→ Exercise aim:
Please copy every line of the records below that holds the word "Locate".

Top of Material provided

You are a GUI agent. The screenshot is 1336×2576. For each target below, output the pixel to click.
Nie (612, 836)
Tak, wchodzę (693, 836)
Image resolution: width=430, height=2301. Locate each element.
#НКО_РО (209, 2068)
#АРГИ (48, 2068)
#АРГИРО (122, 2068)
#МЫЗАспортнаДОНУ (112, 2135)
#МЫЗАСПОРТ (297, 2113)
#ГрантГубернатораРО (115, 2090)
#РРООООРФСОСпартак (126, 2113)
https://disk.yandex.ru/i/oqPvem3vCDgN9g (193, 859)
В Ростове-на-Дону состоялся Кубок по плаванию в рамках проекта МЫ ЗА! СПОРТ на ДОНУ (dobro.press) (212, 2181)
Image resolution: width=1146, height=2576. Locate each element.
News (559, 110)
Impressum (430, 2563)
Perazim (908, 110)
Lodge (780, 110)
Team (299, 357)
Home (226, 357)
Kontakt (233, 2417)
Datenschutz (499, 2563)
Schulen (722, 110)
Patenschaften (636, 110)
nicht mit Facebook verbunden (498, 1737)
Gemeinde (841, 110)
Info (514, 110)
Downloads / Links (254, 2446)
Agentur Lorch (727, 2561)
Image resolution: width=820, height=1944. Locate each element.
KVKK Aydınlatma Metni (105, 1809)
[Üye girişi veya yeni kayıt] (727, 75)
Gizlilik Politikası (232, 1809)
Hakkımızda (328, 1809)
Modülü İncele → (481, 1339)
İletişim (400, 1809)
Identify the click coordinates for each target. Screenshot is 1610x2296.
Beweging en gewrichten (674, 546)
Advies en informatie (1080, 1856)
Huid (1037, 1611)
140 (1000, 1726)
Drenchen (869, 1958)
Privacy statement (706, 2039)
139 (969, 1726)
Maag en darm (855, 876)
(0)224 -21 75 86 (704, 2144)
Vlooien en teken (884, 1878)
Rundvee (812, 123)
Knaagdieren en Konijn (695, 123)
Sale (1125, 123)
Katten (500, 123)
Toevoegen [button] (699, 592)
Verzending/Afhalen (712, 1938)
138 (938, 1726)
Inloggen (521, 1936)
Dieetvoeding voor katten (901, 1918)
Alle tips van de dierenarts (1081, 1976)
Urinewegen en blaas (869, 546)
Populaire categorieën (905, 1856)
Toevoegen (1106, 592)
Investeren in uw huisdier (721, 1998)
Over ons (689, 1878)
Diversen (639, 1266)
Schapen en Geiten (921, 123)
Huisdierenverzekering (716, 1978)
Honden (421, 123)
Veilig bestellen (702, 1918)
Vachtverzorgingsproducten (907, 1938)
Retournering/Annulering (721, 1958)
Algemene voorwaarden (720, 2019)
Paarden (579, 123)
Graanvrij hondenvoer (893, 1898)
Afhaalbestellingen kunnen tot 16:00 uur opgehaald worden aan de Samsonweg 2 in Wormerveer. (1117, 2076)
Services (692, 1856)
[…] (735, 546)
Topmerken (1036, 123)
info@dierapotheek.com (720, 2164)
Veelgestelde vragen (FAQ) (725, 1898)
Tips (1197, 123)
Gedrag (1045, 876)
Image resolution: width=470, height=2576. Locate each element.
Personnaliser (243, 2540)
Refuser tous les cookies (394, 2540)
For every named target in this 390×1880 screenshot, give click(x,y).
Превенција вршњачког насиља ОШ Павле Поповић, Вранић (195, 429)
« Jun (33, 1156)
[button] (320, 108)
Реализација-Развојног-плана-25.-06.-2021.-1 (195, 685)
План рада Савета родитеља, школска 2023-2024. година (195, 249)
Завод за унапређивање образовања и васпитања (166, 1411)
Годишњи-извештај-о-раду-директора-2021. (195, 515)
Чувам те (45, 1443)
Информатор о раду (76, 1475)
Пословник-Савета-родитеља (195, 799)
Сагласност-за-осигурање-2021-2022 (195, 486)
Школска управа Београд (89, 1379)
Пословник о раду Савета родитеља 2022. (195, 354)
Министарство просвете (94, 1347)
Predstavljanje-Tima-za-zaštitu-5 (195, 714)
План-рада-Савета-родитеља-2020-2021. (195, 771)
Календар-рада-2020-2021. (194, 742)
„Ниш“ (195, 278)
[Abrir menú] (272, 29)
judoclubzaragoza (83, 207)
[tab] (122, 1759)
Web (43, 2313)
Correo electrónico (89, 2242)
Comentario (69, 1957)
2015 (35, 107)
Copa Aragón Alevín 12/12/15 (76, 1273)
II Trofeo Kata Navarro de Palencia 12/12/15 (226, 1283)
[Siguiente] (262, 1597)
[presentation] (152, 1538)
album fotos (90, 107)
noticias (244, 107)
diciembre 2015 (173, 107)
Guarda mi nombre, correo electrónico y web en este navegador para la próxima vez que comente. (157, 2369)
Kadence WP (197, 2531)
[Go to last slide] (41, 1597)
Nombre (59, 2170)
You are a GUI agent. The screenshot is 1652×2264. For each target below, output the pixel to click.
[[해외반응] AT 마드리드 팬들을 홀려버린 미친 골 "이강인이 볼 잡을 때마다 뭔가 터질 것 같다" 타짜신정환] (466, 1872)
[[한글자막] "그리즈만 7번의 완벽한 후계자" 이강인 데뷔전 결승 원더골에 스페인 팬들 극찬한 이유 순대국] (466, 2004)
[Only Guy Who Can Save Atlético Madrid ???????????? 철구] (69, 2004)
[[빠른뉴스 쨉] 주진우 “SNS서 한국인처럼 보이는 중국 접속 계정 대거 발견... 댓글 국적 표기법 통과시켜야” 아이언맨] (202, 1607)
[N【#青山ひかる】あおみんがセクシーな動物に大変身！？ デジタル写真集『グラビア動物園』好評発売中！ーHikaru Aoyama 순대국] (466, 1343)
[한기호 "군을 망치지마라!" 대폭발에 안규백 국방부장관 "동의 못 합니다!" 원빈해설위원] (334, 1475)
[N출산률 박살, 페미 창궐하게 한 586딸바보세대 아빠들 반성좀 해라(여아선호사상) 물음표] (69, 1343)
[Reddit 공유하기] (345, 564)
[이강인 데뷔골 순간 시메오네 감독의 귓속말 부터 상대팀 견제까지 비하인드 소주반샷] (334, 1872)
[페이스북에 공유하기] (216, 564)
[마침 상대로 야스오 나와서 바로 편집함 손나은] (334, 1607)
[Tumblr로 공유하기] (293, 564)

Bottom of Material provided

→ Finished task:
Image resolution: width=430, height=2301. Locate each element.
Image resolution: width=1146, height=2576. Locate each element.
Image resolution: width=820, height=1944. Locate each element.
Image resolution: width=470, height=2576. Locate each element.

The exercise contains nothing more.